* [TRECHO SELECIONADO]:
- - - -

Não sou digno que a felicidade sorria para mim. Perceba que eu disse que não sou digno e não sou merecedor. É que a felicidade é fim último de todos e todos, sem exceção a merece. Mas ser digno de felicidade é diferente. Só é digno da felicidade aquele que possui bravura. É aquele que não tem medo dos nãos e das portas fechadas. Aquele que cria as condições ou, pelo menos, tenta criar os meios de atingi-la.  A felicidade é passiva. Você quem deve ir atrás dela e não esperar que ela aconteça. A felicidade se constrói enquanto se vive, não é um estado de graça, que uma vez atingido, permanece. Ela é como a própria vida. Ela até paira por nós, mas só de fato vive àquele que escolhe os próprios caminhos.  Só é feliz quem vive. Só vive quem é feliz. Os demais, se contentam com a efêmera sensação de ser feliz, só porque, num dia de céu claro, um leve sorriso foi visto no espelho.

A Árvore

Há anos não vou ao campo, ou como dito na minha região, à roça. Estive em sítios e chácaras, localizadas em zonas rurais, mas não são como a roça, roça. Na última oportunidade eu ainda era um garoto, e como garoto, a percepção do valor que aqueles dias longe da civilização tinham me eram totalmente diferente da ideia que faço hoje daqueles tempos. Quando penso em roça, hoje, logo penso em paz. Tranquilidade. Embora nas minhas lembranças, minha estadia na roça fosse agitada. Só não tinha os sons da cidade. De resto, era a mesma bagunça e algazarra que fazíamos. Ah, tinha espaço pra correr também.

Essa lembrança me veio à mente, quando, a caminho de casa, deparei-me com uma árvore. O engraçado é que eu sempre passo por ela, mas só hoje prestei atenção. Apenas para contexto, moro numa zona periférica da cidade, até um tempo atrás, era um dos últimos bairros. No meu trajeto diário, atravesso uma parte mais movimentada, mais populosa, mais apressada. Trânsito intenso nos momentos de pico do dia. Cercada por prédios. Na rua onde vi esta árvore, tem uma casa cuja arquitetura parece ter saído de um desenho de criança. Pelo menos era assim que eu desenhava uma casa quando criança. Em frente a esta casa um lote vago. No lote, imponente, a árvore.

- - - -

* [TAREFA PROPOSTA 1]: Expresse como tabela Markdown, com as colunas Nº e Linha, as linhas da listagem que vão da linha com "You are a computer-use" até a linha com "point(66,305)", ambas incluídas. Omita as linhas em branco e deixe as imagens fora da resposta.
O trecho não tem relação com a listagem.

* [LISTAGEM FORNECIDA]:

- - - -

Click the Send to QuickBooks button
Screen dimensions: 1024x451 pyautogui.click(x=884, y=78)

- - - -

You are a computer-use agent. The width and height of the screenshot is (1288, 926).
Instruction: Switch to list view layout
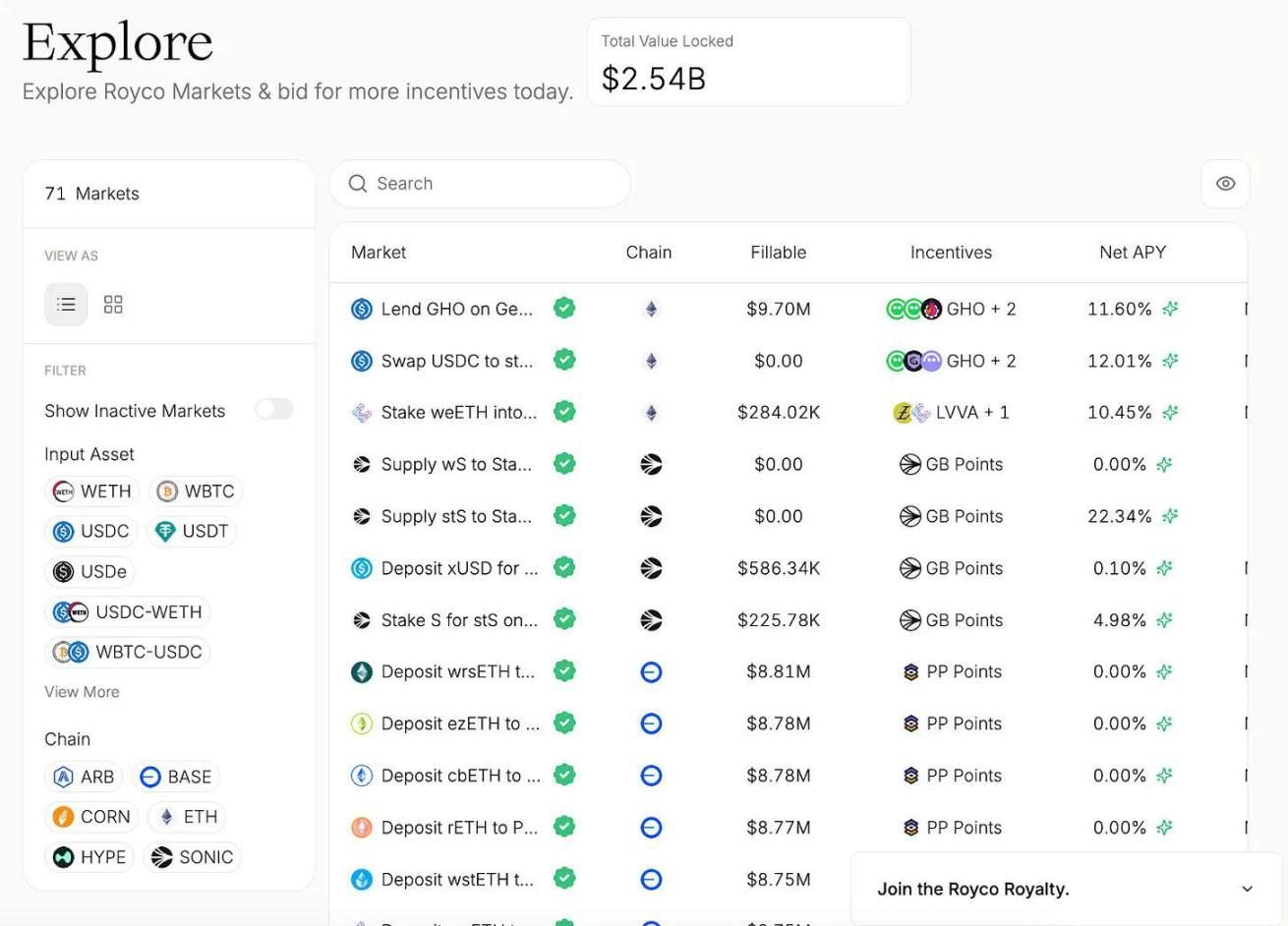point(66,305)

- - - -

* [TAREFA PROPOSTA 2]: Transcreva do trecho, sem nenhuma alteração, a passagem que vai de "Não sou digno que" a "visto no espelho.".

* [RESPOSTA DA TAREFA 1]:
| Nº | Linha |
|---|---|
| 1 | You are a computer-use agent. The width and height of the screenshot is (1288, 926). |
| 2 | Instruction: Switch to list view layout |
| 3 | point(66,305) |

* [RESPOSTA DA TAREFA 2]:
Não sou digno que a felicidade sorria para mim. Perceba que eu disse que não sou digno e não sou merecedor. É que a felicidade é fim último de todos e todos, sem exceção a merece. Mas ser digno de felicidade é diferente. Só é digno da felicidade aquele que possui bravura. É aquele que não tem medo dos nãos e das portas fechadas. Aquele que cria as condições ou, pelo menos, tenta criar os meios de atingi-la.  A felicidade é passiva. Você quem deve ir atrás dela e não esperar que ela aconteça. A felicidade se constrói enquanto se vive, não é um estado de graça, que uma vez atingido, permanece. Ela é como a própria vida. Ela até paira por nós, mas só de fato vive àquele que escolhe os próprios caminhos.  Só é feliz quem vive. Só vive quem é feliz. Os demais, se contentam com a efêmera sensação de ser feliz, só porque, num dia de céu claro, um leve sorriso foi visto no espelho.